Auto scalling group will not accept Security Group

When a launch template is specified for an ASG a version number is specified - see https://docs.aws.amazon.com/AWSCloudFormation/latest/UserGuide/aws-properties-autoscaling-autoscalinggroup-launchtemplatespecification.html. Is it possible your ASG is using an old version of the launch template?

No. I initially created the Launch Template with the SG. So when I setup the ASG it was at version 1 to begin with.

I then updated the Launch Template (version 2) with out the SG hoping that I could configure it in the ASG. So when I told the ASG to use version 2 I found I was unable to configure the SG in the ASG. So I moved the ASG back to version 1 of the template.

As a side note. When I look at the terminated EC2s the ASG tries to create they all have an error in Security about SG cannot be "". Sorry I do not have the exact message right now.
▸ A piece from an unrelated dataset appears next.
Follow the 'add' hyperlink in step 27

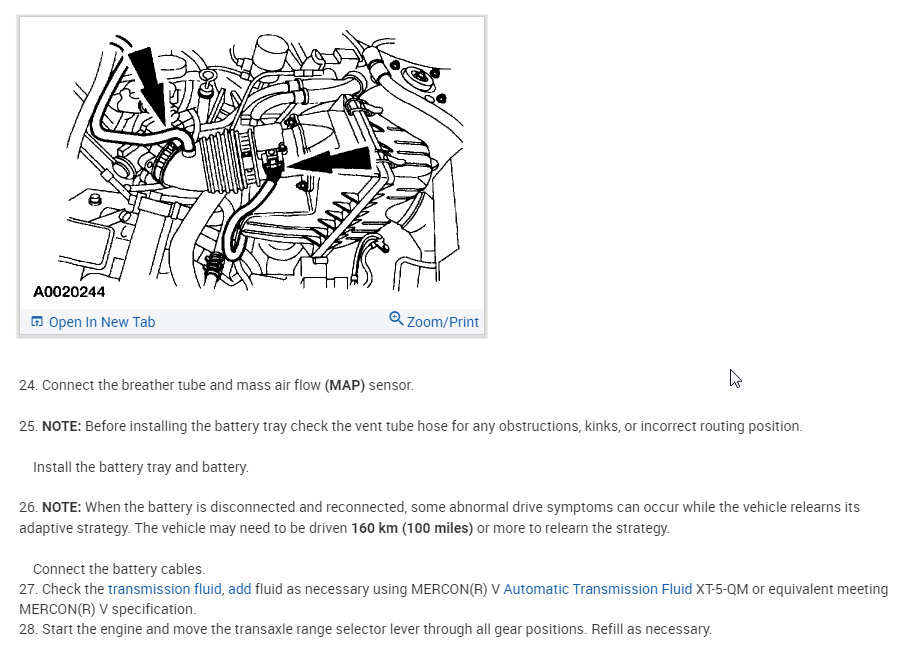pyautogui.click(x=239, y=589)
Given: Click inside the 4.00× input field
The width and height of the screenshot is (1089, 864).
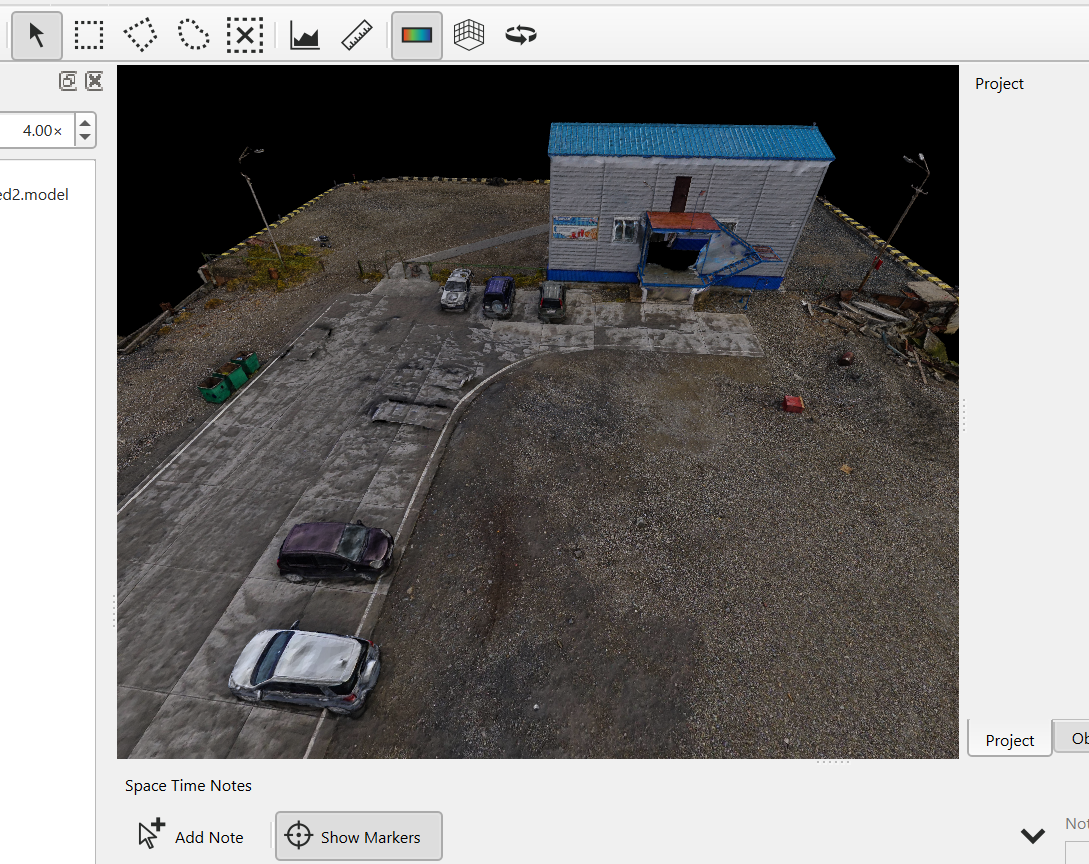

I couldn't see a reason why security group is not getting associated with the instance. Can you verify SG is in fact there for ASG in the 'Launch Template' section. Security Group may have just - (dash) but there should be an id listed under "Security group IDs". Looks fine when I tested it. SG was associated with instance. I even tried removing SG and let ASG add one more instance when SG associated with ASG does not exist and it rightly reported error during instance launch. "Launching a new EC2 instance. Status Reason: The security group 'sg-0888ac0884e71f175' does not exist in VPC. Launching EC2 instance failed." Somehow couldn't reproduce the error you are seeing. Just try creating new ASG from Launch template and see "Security group IDs" has SG ID mentioned there.

My problem what that my EBS was encrypted but the KMS key was not allowing the ASG to decrypt the EBS.

I created a new key and gave it permissions for ASG. This allowed the ASG to bring up the instance.